The Museum of Cycladic Art showcases figurines and other works from the Cycladic culture beginning at about 3000 BC, in the early Bronze Age. The Cyclades comprise several islands in the Aegean Sea. The simplicity of the figures have inspired many modern artists, including Modigliani, Picasso, and Henry Moore. There is no written record of the civilization to help archaeologists figure out what the art means, but the locations in which they were found suggest that they had a funerary purpose.

This figure, called the "cup-bearer", dates from about 2800-2300 BC. It's special, because only a few of the figures hold any kind of prop, and the outstretched hand is also an unusual feature.

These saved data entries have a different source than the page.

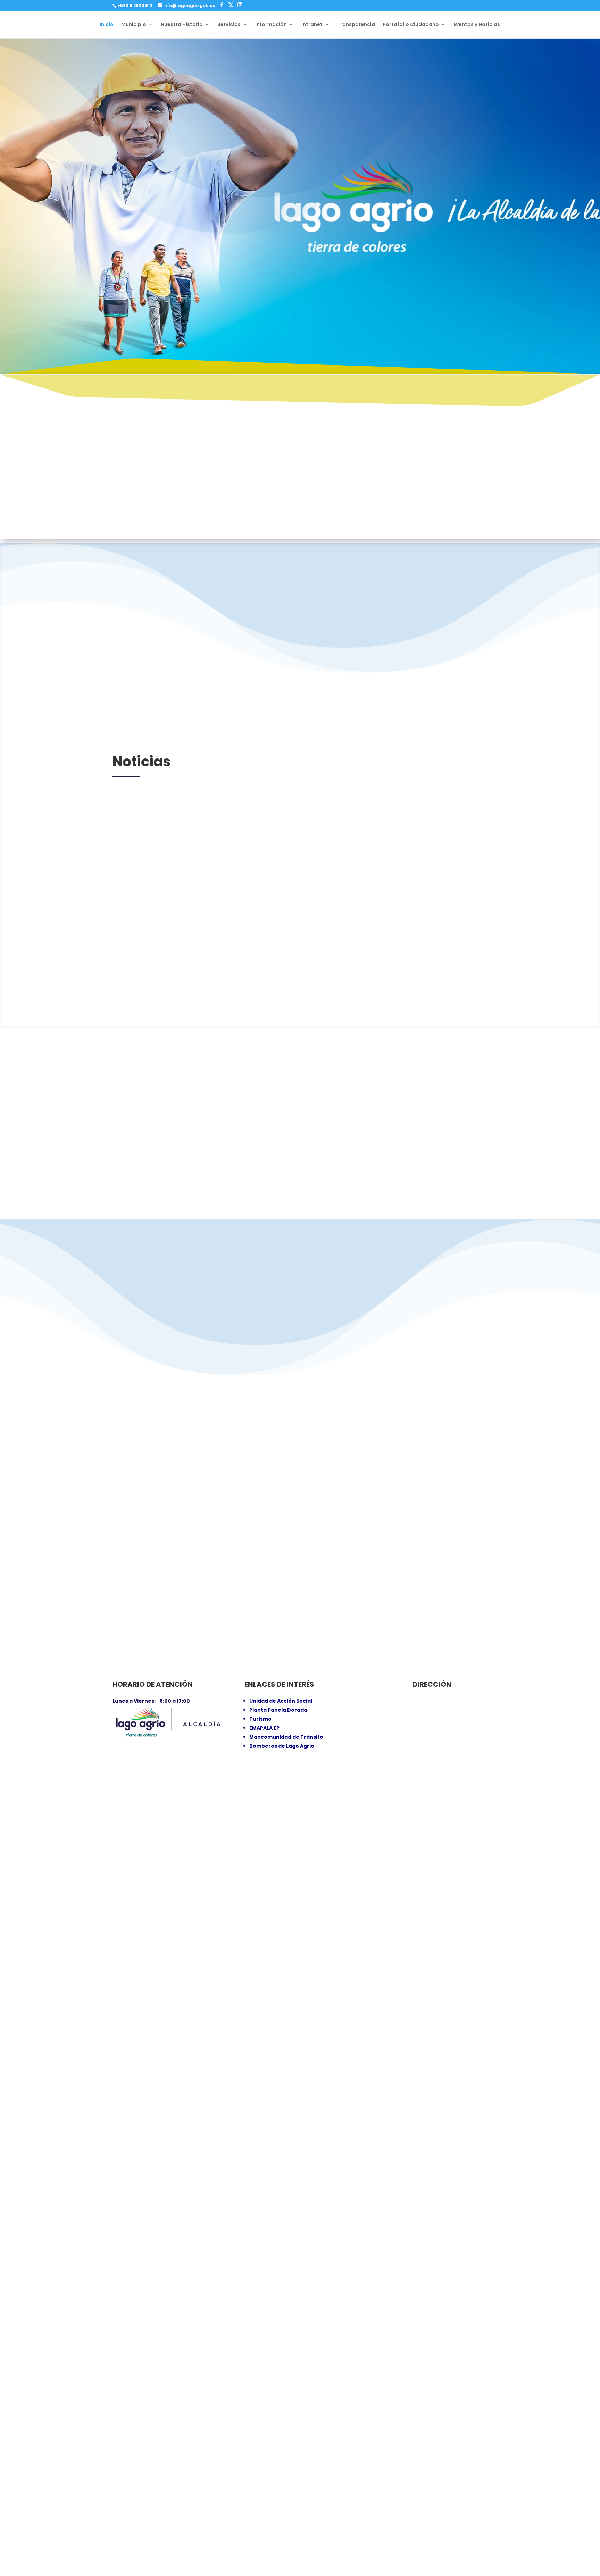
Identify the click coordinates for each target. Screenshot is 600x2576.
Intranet (312, 25)
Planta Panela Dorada (278, 1709)
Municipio (133, 25)
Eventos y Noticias (476, 25)
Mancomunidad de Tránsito (286, 1737)
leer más (135, 1059)
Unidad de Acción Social (280, 1700)
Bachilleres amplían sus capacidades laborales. (300, 1943)
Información (271, 25)
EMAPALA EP (264, 1728)
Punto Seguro (387, 610)
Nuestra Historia (182, 25)
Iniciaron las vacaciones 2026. (300, 2552)
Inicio (107, 25)
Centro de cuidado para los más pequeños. (300, 1030)
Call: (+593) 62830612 (377, 306)
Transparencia (356, 25)
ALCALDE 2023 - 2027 (300, 513)
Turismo (260, 1718)
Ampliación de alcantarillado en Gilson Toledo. (300, 2247)
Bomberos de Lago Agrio (281, 1746)
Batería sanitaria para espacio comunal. (300, 1639)
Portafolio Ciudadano (411, 25)
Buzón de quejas (479, 306)
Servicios (229, 25)
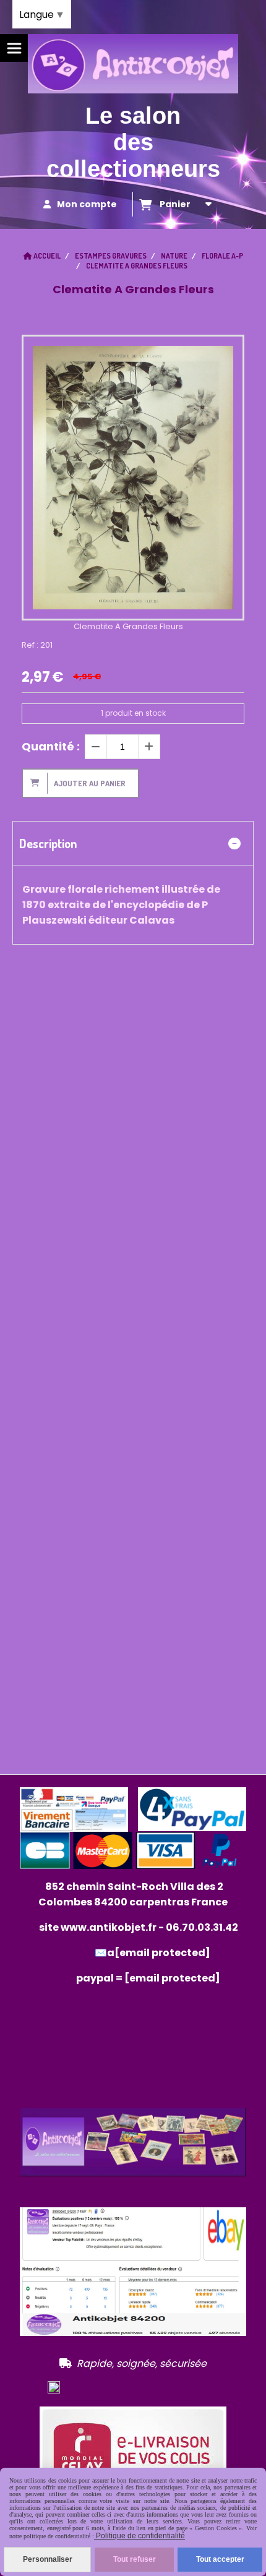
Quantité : (51, 746)
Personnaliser (47, 2559)
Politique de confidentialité (139, 2535)
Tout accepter (220, 2559)
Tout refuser (134, 2559)
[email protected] (172, 1978)
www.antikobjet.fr (109, 1927)
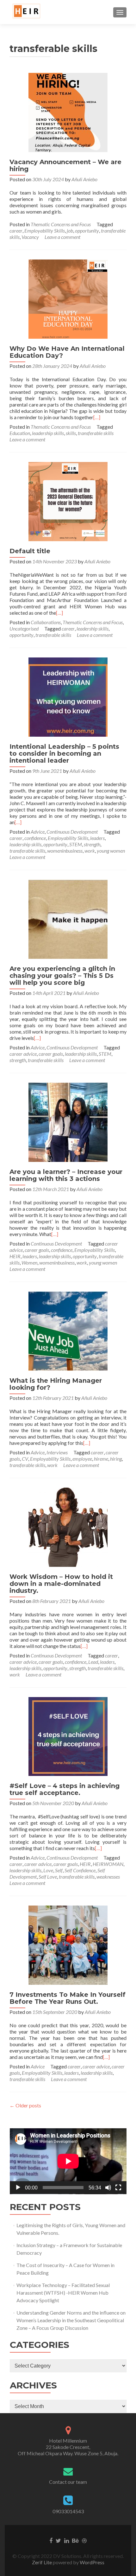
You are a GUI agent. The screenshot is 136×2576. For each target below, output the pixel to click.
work (89, 851)
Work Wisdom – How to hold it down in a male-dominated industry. (61, 1583)
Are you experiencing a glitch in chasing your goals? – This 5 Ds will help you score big (62, 975)
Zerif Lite (42, 2562)
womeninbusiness (65, 851)
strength (92, 844)
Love (48, 1870)
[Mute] (108, 2187)
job (70, 230)
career (15, 230)
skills (71, 433)
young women (111, 851)
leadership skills (48, 433)
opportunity (87, 230)
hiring (116, 1459)
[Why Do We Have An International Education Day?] (68, 298)
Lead (93, 1662)
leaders (97, 838)
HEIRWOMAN (108, 1864)
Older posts (25, 2105)
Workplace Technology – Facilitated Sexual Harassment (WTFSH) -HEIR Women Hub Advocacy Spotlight (63, 2292)
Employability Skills (44, 230)
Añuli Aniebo (84, 179)
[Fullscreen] (118, 2187)
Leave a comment (62, 237)
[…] (96, 417)
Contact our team (68, 2482)
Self (59, 1870)
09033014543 (68, 2511)
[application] (68, 2161)
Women (29, 1262)
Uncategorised (24, 628)
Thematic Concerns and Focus (61, 224)
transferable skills (96, 433)
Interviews (57, 1452)
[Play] (18, 2187)
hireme (101, 1459)
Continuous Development (72, 832)
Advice (38, 832)
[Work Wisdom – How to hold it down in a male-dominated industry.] (68, 1526)
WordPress (91, 2562)
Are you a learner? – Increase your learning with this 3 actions (65, 1175)
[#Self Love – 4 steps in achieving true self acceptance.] (68, 1736)
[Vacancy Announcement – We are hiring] (68, 112)
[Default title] (68, 501)
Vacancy (30, 237)
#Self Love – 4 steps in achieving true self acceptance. (64, 1789)
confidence (35, 838)
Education (19, 433)
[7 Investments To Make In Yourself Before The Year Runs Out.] (68, 1944)
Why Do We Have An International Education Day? (67, 352)
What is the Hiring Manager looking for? (55, 1384)
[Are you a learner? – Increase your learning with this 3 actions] (68, 1121)
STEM (75, 844)
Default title (29, 551)
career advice (23, 1054)
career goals (51, 1054)
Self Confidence (80, 1870)
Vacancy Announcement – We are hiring (65, 165)
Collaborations (46, 622)
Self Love (48, 1877)
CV (25, 1459)
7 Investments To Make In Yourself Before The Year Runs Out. (67, 1998)
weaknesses (108, 1877)
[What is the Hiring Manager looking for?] (68, 1330)
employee (82, 1459)
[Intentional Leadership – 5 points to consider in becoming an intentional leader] (68, 696)
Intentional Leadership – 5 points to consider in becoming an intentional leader (64, 753)
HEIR (15, 1256)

This bronze statue of Apollo from the sixth century BC is the oldest known hollow-cast bronze in existence. It's not in the official National Archaeological Museum in Athens; it's in the small archaeological museum in Piraeus, the port of Athens, close to the marina where we stayed.

In 1959, several ancient bronzes like this one were found in Piraeus in a storeroom (or a sewer, depending on the account you believe.) They had been kept there for safekeeping during a siege of the area in 86 BC. In Greece, priceless ancient artifacts are wherever you turn.

One museum in Athens is devoted to Byzantine and Christian art. This piece is a double-sided icon from the fourteenth century.

The artistic style of the Byzantine Empire lasted from about the sixth century AD until 1453, when the Turks captured Constantinople (now Istanbul). It is difficult to imagine any other art form remaining that disciplined over so many centuries.